ARM64 NEON SIMD Acceleration¶

Last Updated: January 2026

Summary¶

Replaced vek library dependency with native ARM64 NEON SIMD implementation in C++ for Apple Silicon and ARM64 servers.

Implementation¶

Files Created¶

pkg/simd/neon_simd_arm64.cpp — C++ NEON SIMD implementation
Uses ARM NEON intrinsics (arm_neon.h)
Optimized for ARMv8-A architecture
Processes 4 float32 elements per iteration
pkg/simd/neon_simd_arm64.h — C interface header for CGO bindings.
pkg/simd/neon_simd.go — Go CGO bindings; build tag arm64 && cgo && !nosimd.

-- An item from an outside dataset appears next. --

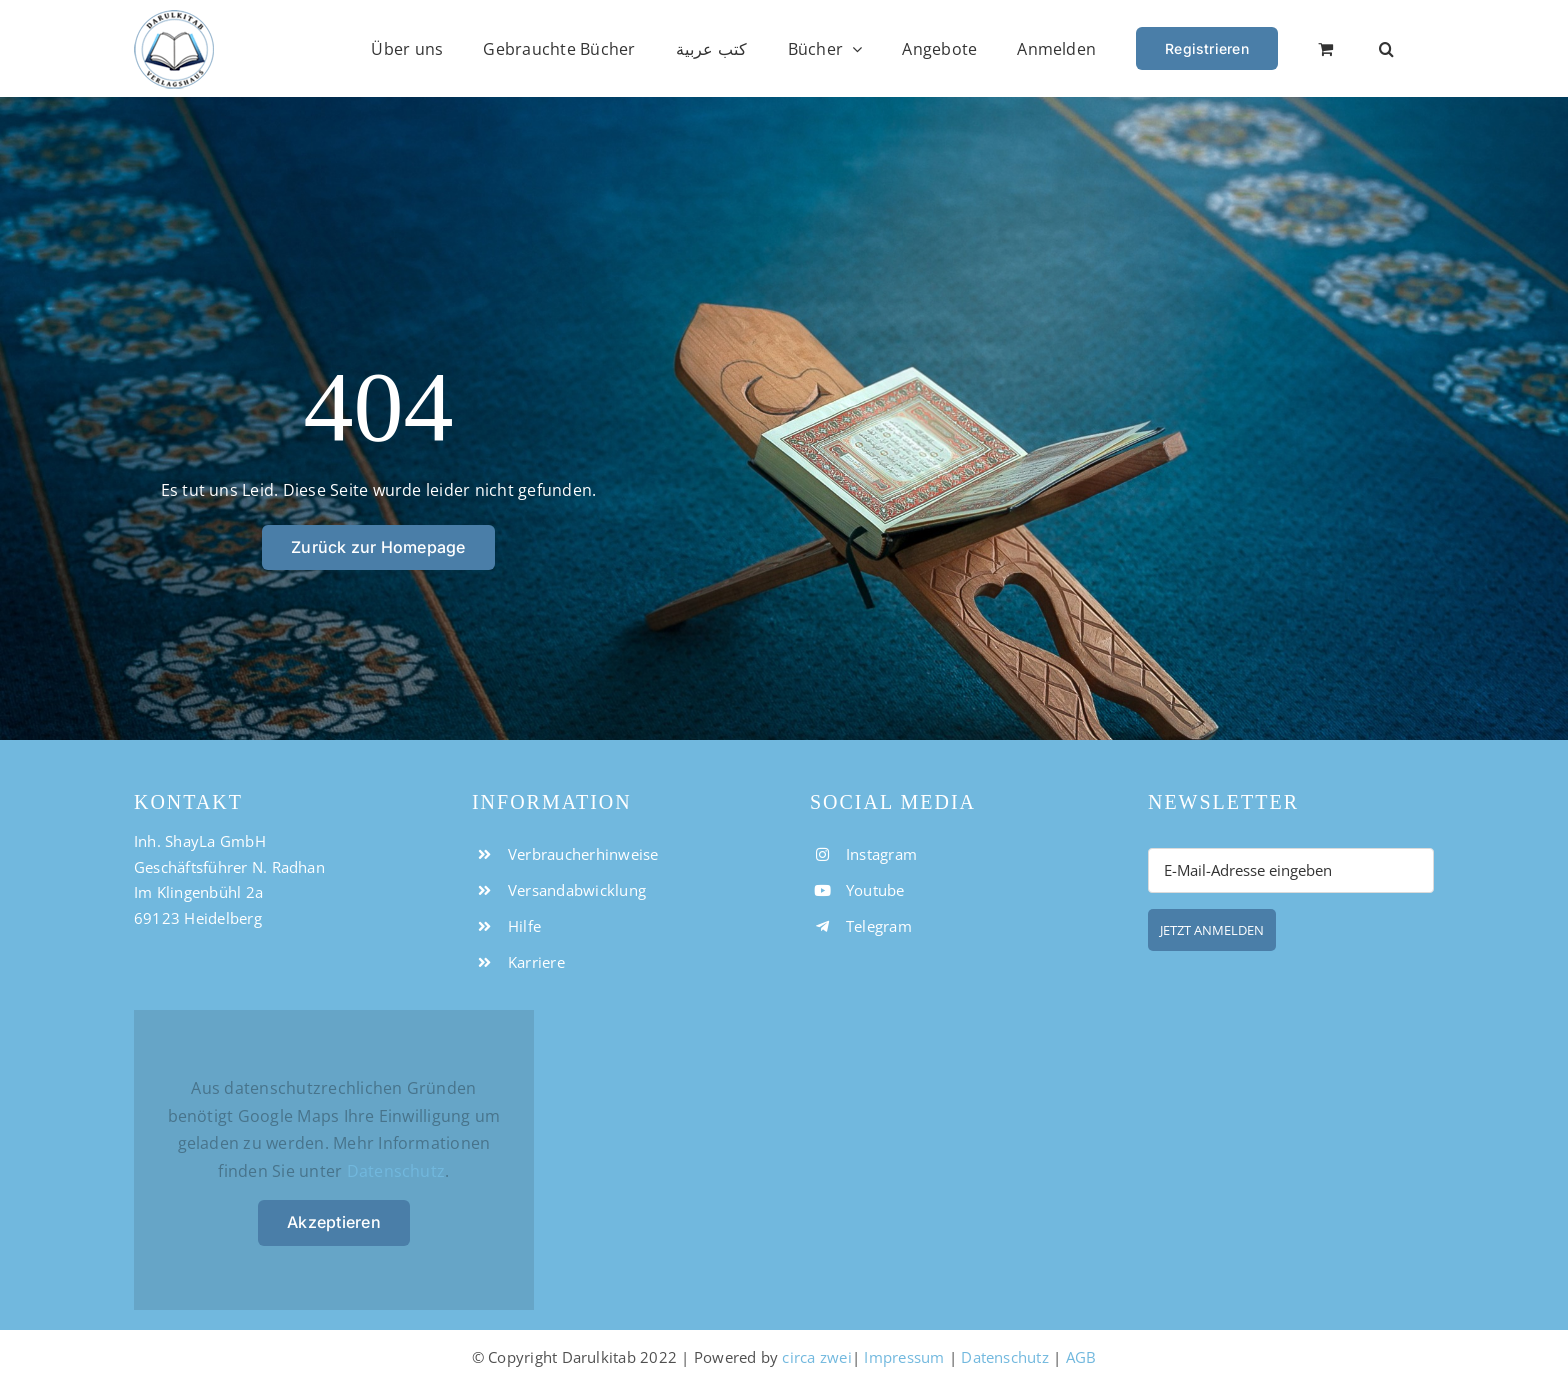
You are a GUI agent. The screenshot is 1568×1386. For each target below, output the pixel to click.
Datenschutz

ARM64 builds without CGO fall back to simd_arm64.go pure-Go paths.

Functions Implemented¶

neon_dot_product - Dot product: sum(a[i] * b[i])
neon_norm - Euclidean norm: sqrt(sum(v[i]^2))
neon_distance - Euclidean distance: sqrt(sum((a[i] - b[i])^2))
neon_cosine_similarity - Cosine similarity: dot(a,b) / (norm(a) * norm(b))
neon_normalize_inplace - Normalize vector in-place: v[i] = v[i] / norm(v)

Performance Results¶

Benchmark: Dot Product (Apple M3 Max)¶

Vector Size	NEON SIMD	Go Reference	Speedup
128-dim	44 ns	40 ns	0.9x
256-dim	67 ns	77 ns	1.1x
512-dim	111 ns	148 ns	1.3x
1024-dim	208 ns	285 ns	1.4x
1536-dim	305 ns	428 ns	1.4x
3072-dim	598 ns	839 ns	1.4x

Key Findings: - NEON SIMD is 1.4x faster for typical embedding sizes (1024-1536 dim) - Performance improves with larger vectors - Small overhead for very small vectors (128-dim)

Build Configuration¶

Build Tags¶

NEON SIMD (ARM64): arm64 && cgo && !nosimd
Fallback (ARM64, no CGO): arm64 && (!cgo || nosimd) - uses vek Go fallback
x86/amd64: Still uses vek library (AVX2 support)

Compiler Flags¶

CXXFLAGS: -O3 -march=armv8-a+simd -std=c++11
LDFLAGS: -lm

Testing¶

✅ All tests pass:

$ go test ./pkg/simd -v
--- PASS: TestInfo (0.00s)
    SIMD Info: neon (accelerated=true, features=[NEON ARMv8-A])
--- PASS: TestDotProduct
--- PASS: TestCosineSimilarity
--- PASS: TestEuclideanDistance
--- PASS: TestNorm
--- PASS: TestNormalizeInPlace
--- PASS: TestLargeVectors
--- PASS: TestEdgeCases

Dependencies¶

Removed¶

vek library for ARM64: No longer needed on ARM64 platforms

Kept¶

vek library for x86/amd64: Still used for AVX2 SIMD on x86 platforms
CGO required: ARM64 NEON implementation requires CGO

Benefits¶

No External Dependency (ARM64): Self-contained NEON implementation
Better Performance: 1.4x faster for typical embedding sizes
Full Control: Can optimize further without waiting for upstream
Native Code: Direct NEON intrinsics, no library overhead

Future Improvements¶

Unroll Loops: Process 8 or 16 elements per iteration for larger vectors
FMA Instructions: Use fused multiply-add where available
Prefetching: Add memory prefetching for very large vectors
AVX2 Implementation: Replace vek for x86/amd64 as well

Conclusion¶

The ARM64 NEON SIMD implementation is complete, tested, and provides 1.4x performance improvement for typical embedding operations. This eliminates the vek dependency for ARM64 platforms while maintaining compatibility with x86 builds.